→ **Exercise prompt**:
Copy out the lines below verbatim, starting at the line containing "Click the light green circle behind logo" and continuing through the end of the data. Omit the pictures from your answer.

-- Exercise materials start --

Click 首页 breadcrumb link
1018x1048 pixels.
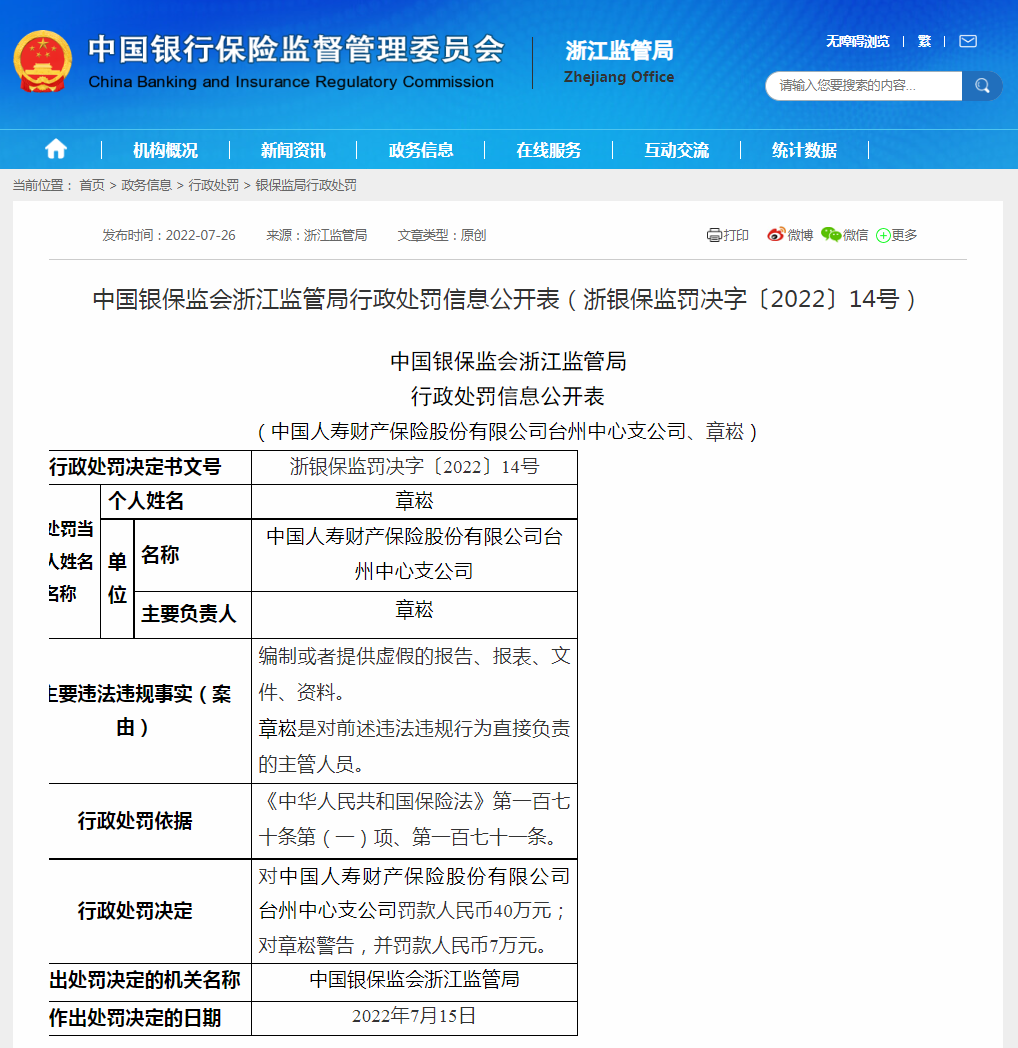point(92,185)
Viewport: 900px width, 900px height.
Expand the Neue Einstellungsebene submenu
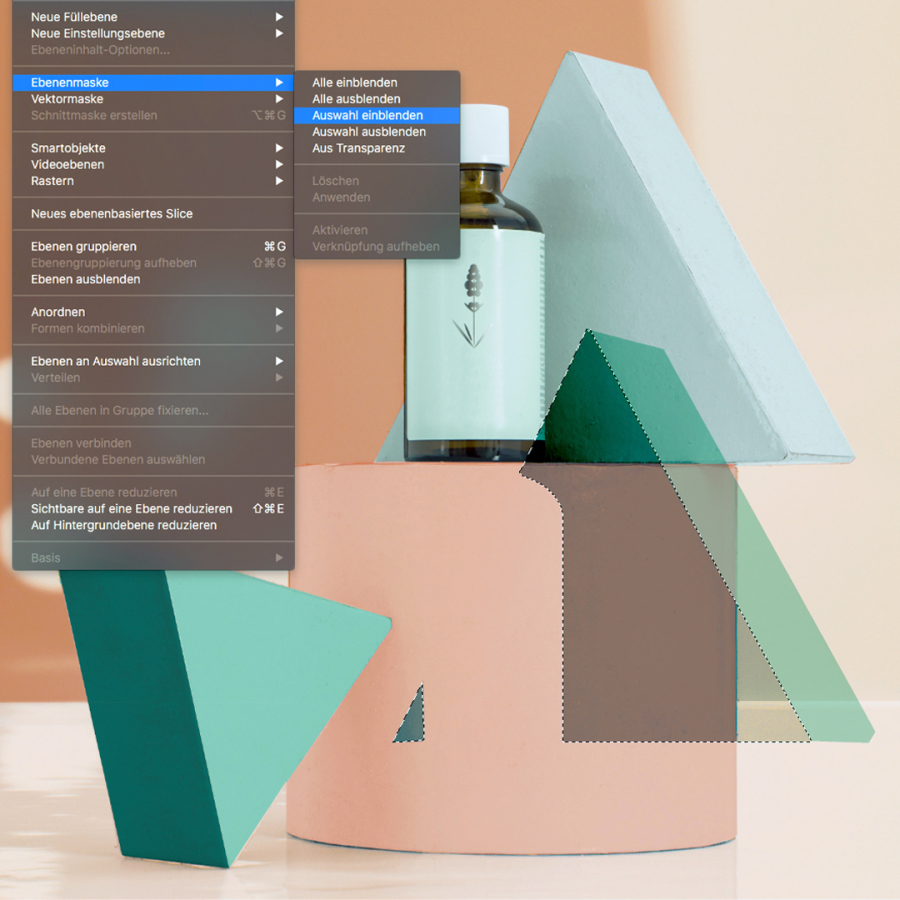[97, 33]
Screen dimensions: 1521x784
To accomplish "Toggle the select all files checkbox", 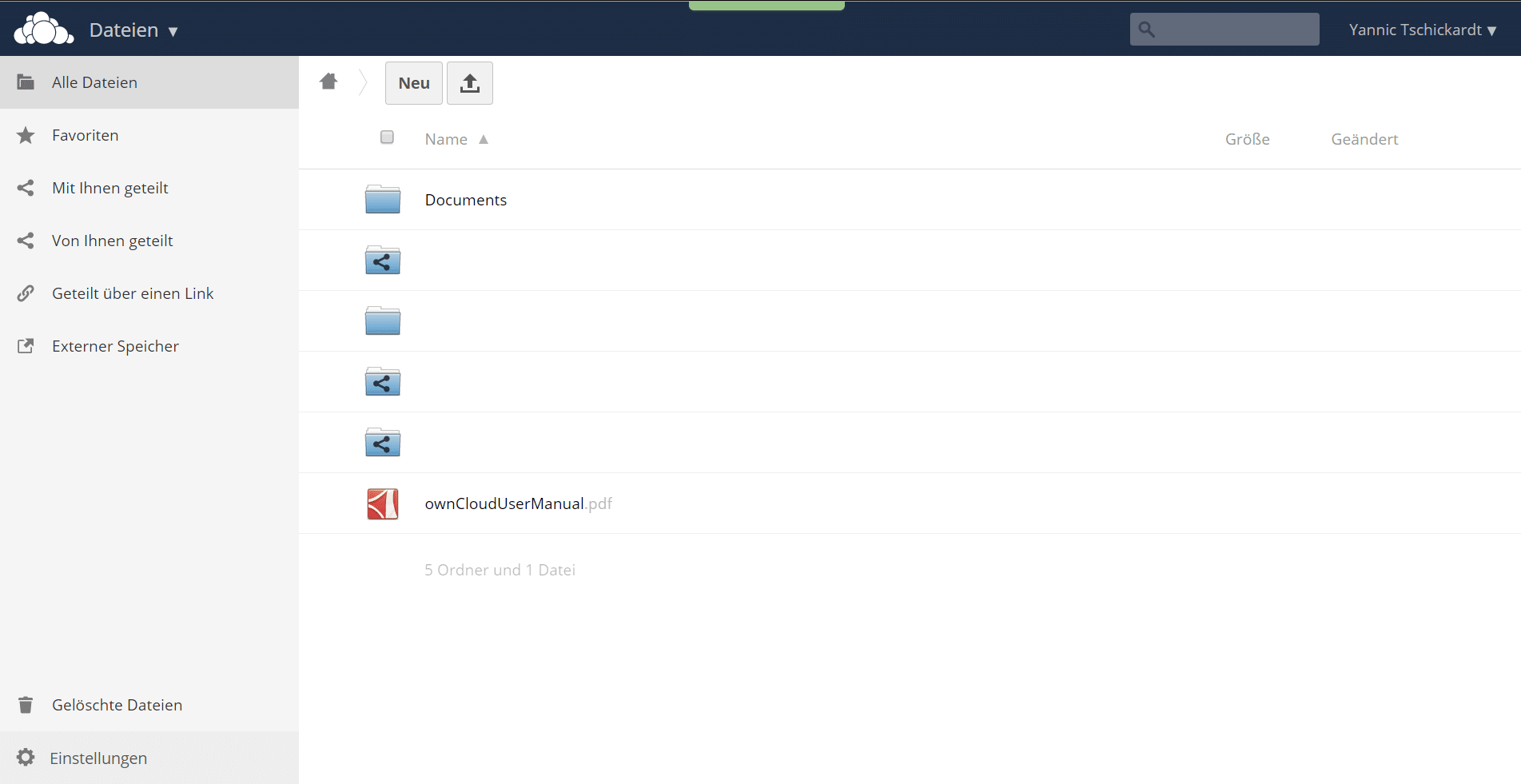I will 387,137.
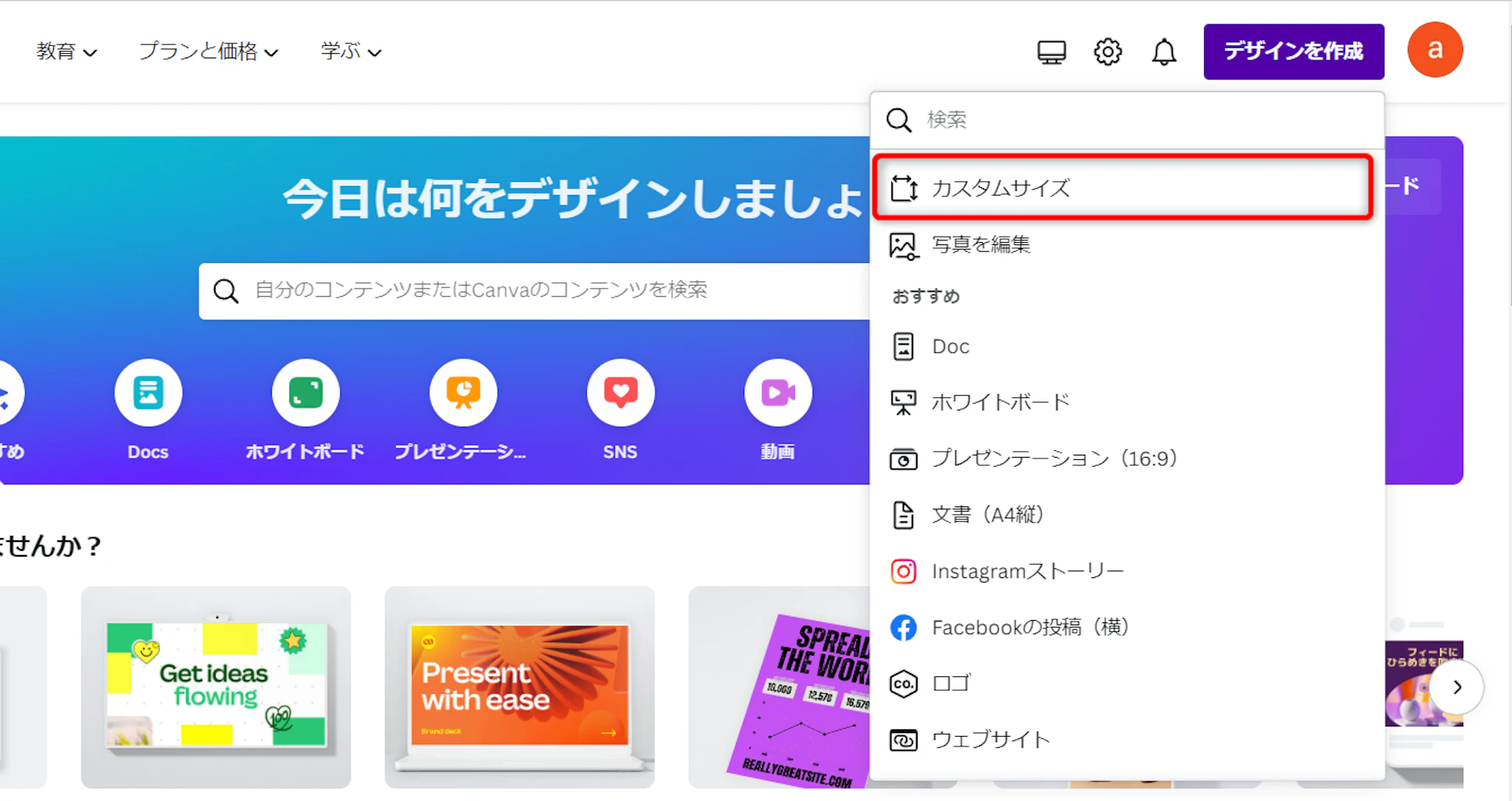
Task: Choose Instagramストーリー from the list
Action: pos(1027,571)
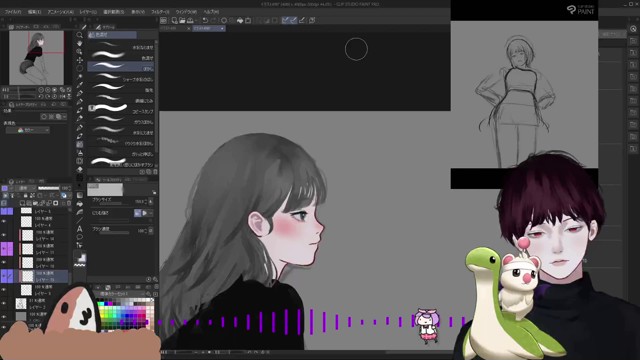Open the expression color dropdown
The image size is (640, 360).
[28, 130]
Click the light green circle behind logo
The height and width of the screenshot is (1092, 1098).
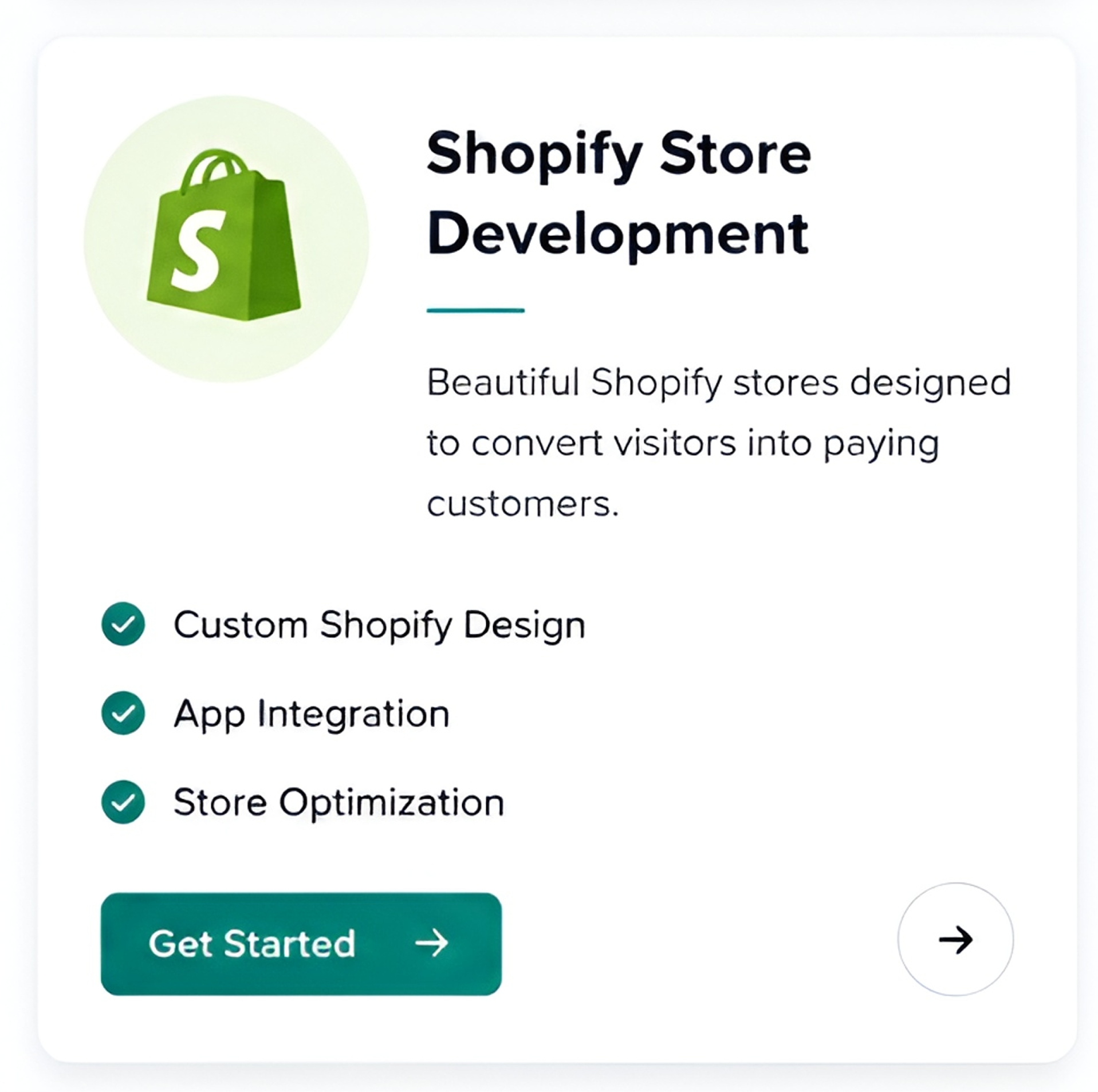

-- Exercise materials end --

→ **Result below**:
Click the light green circle behind logo
The height and width of the screenshot is (1092, 1098).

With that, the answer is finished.